“Kalau Rumah Kedelai Grobogan itu termasuk inovasi yang diresmikan bupati Grobogan. Sifatnya original dan didanai lewat APBD kabupaten Grobogan,” ujar Sunanto.

Rumah Kedelai Grobogan memberikan pelayanan kepada masyarakat, akademisi, hingga praktisi yang belajar budi daya kedelai hingga pengolahan maupun pemasaran.

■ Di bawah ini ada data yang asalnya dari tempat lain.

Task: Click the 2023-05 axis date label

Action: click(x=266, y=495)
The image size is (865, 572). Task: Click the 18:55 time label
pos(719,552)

Kelebihan yang dipergunakan RKG yakni benih lokal dengan nama Varietas Grobogan. “Di sini kami mengembangkan bibit varietas Grobogan label putih dan kuning dan kita sebarkan ke penangkar yang lain menjadi benih label ungu. Selanjutnya dijual ke masyarakat dalam bentuk label biru ” ujarnya.

Inovasi kedua yakni RAT Hunter, yang merupakan inovasi memperbanyak burung hantu secara alami. Para petani di Grobogan berinovasi membuat kandang burung hantu di sawah. Saat ini ada 1.437 unit.

Dari total itu, Dinas Pertanian Grobogan membantu 422 unit. Sementara, dana desa 347 unit dan swadaya 668 unit. “Kalau setiap rumah ada dua, brarti populasi burung hantu yang ada 2.800-an,” tambah Sunanto.

Pihaknya menjelaskan, populasi burung hantu di Grobogan ini berdampak pengendalian hama tikus yang berlangsung efektif. Dalam semalam, burung hantu bisa membunuh 10 ekor tikus di area persawahan.

Hingga akhirnya, daerah dan sawah yang telah ada rumah-rumah burung hantu, minim hama tikus. “Daerah-daerah yang pengendalian hama efektif karena sudah banyak burung hantu misalnya seperti Desa Trisari, Ngroto, Rajek, Harjowinangun dan Grobogan,” tambahnya.